SECTION 16 REPORTING PURPOSES
Know all by these presents, that the undersigned hereby constitutes and appoints each of Arlene Hong and Katherine Walden, signing singly and with full power of substitution, the undersigned's true and lawful
(1) prepare, execute in the undersigned’s name and on the undersigned’s behalf, and submit to the United States Securities and Exchange Commission (the "SEC") a Form ID, including amendments thereto, and any
other documents necessary or appropriate to obtain codes and passwords enabling the undersigned to make electronic flings with the SEC of reports necessary or advisable under Section 16(a) of the Securities Exchange Act of 1934 and the rules and
regulations promulgated thereunder, as amended from time to time (the “Exchange Act”) or any rule or regulation of the SEC;
(2) execute for and on behalf of the undersigned, in the undersigned's capacity as an officer and/or director of Bed Bath & Beyond Inc. (the "Company"), Forms 3, 4 and 5 in accordance with Section 16(a)

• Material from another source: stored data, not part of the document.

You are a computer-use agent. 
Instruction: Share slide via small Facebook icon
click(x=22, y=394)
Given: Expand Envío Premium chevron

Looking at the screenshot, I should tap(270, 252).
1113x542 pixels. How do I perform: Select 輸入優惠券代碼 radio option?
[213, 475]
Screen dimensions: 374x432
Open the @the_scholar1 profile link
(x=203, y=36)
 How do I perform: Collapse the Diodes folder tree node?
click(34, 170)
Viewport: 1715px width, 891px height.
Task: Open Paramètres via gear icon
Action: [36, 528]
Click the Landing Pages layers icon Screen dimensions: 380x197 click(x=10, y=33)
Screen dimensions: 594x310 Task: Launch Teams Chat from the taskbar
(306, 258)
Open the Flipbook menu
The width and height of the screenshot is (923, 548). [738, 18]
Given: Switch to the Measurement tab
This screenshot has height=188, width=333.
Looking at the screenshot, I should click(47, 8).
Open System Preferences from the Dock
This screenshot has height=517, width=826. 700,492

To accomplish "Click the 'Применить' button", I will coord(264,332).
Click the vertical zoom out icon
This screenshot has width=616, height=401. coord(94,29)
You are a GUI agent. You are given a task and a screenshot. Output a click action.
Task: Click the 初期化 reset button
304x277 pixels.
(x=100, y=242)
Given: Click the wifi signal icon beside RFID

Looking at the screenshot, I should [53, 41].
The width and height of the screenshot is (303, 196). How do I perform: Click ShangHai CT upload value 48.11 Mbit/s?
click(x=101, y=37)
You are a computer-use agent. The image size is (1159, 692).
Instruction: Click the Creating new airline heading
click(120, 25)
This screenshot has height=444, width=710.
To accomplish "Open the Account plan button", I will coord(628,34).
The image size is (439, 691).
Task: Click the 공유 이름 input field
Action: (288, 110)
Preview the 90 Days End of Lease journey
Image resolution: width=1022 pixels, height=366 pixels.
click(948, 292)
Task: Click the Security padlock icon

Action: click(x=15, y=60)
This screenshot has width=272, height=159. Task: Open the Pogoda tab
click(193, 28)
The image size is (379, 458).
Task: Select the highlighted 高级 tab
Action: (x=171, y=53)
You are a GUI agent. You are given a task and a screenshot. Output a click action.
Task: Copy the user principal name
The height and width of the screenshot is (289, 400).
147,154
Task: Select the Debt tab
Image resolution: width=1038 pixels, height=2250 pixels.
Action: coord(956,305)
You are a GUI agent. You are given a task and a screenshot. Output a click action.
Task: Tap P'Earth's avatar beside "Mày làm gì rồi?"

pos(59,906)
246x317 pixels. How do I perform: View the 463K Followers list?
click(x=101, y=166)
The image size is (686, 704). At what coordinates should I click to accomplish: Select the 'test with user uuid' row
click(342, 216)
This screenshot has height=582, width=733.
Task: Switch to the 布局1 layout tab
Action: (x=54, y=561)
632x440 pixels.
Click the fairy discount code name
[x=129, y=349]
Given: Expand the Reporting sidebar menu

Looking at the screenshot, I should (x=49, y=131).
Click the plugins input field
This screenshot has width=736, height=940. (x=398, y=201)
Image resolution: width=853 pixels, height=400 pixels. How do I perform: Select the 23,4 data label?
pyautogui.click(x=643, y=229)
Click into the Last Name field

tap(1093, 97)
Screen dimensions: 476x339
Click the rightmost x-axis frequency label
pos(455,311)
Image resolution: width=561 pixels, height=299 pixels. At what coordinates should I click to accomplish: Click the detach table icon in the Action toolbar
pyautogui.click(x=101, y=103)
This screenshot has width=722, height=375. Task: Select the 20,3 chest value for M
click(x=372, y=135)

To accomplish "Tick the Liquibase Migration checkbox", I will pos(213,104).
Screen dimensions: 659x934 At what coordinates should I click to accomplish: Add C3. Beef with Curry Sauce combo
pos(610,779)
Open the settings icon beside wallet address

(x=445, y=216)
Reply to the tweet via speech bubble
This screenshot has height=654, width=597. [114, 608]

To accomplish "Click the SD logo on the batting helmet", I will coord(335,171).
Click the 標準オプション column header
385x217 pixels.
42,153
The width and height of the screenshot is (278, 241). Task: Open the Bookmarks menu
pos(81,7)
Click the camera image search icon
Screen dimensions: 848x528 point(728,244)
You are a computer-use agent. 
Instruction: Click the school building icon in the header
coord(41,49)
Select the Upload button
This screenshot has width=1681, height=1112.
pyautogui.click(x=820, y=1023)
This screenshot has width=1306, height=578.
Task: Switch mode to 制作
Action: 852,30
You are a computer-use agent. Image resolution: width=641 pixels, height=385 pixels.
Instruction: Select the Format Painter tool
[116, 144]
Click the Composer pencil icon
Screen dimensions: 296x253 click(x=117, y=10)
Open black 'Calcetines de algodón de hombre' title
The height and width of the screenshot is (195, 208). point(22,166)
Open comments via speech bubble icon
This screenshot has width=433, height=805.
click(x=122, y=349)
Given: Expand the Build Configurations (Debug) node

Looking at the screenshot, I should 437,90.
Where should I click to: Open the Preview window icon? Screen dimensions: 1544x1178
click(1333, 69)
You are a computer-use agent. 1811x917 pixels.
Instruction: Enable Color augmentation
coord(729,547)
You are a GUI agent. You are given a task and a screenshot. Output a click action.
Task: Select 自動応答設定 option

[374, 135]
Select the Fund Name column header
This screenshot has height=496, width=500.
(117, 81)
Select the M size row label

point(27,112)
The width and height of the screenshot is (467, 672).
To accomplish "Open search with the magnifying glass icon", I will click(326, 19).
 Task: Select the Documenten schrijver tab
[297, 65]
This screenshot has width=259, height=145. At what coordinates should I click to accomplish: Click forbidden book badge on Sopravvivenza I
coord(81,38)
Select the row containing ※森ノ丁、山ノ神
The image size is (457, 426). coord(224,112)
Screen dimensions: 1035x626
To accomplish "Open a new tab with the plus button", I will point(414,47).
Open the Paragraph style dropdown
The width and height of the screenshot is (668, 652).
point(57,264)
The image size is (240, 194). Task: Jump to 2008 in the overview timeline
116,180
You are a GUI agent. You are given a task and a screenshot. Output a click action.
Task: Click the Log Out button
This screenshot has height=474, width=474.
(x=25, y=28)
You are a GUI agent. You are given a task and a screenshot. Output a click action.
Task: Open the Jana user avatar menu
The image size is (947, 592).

of the Exchange Act, and any other forms or reports the undersigned may be required to file in connection with the undersigned’s ownership, acquisition, or disposition of securities of the Company;
(3) do and perform any and all acts for and on behalf of the undersigned which may be necessary or desirable to complete and execute any such Form 3, 4, or 5, or other form or report, and timely file such
form or report with the SEC, the NASDAQ Stock Market and any stock exchange or similar authority; and
(4) take any other action of any type whatsoever in connection with the foregoing which, in the opinion of such attorney-in-fact, may be of benefit to, in the best interest of, or legally required by, the
undersigned, it being understood that the documents executed by such attorney-in-fact on behalf of the undersigned pursuant to this Limited Power of Attorney shall be in such form and shall contain such terms and conditions as such
attorney-in-fact may approve in such attorney-in-fact's discretion.
The undersigned hereby gives and grants to each such attorney-in-fact full power and authority to do and perform any and every act and thing whatsoever requisite, necessary or proper to be done in the exercise of any
of the rights and powers herein granted, as fully to all intents and purposes as the undersigned might or could do if personally present, with full power of substitution or revocation, hereby ratifying and confirming all that such
attorney-in-fact, or such attorney-in-fact’s substitute or substitutes, shall lawfully do or cause to be done by virtue of this Power of Attorney and the rights and powers herein granted.
The undersigned acknowledges that the foregoing attorneys-in-fact, in serving in such capacity at the request of the undersigned, are not assuming, nor is the Company assuming, any of the undersigned’s
responsibilities to comply with Section 16 of the Exchange Act.
This Power of Attorney shall remain in full force and effect until the undersigned is no longer required to file Forms 3, 4 and 5 with respect to the undersigned's holdings of, and transactions in, securities issued
by the Company, unless earlier revoked as to any attorney-in-fact by the undersigned in a signed writing delivered to the foregoing attorneys-in-fact or in the event any attorney-in-fact ceases to be an employee of the Company, this power of
attorney shall cease to have effect in relation to such attorney-in-fact upon such cessation but shall continue in full force and effect in relation to the remaining attorney-in-fact.
IN WITNESS WHEREOF, the undersigned has caused this Power of Attorney to be executed as of this 14th day of May, 2021.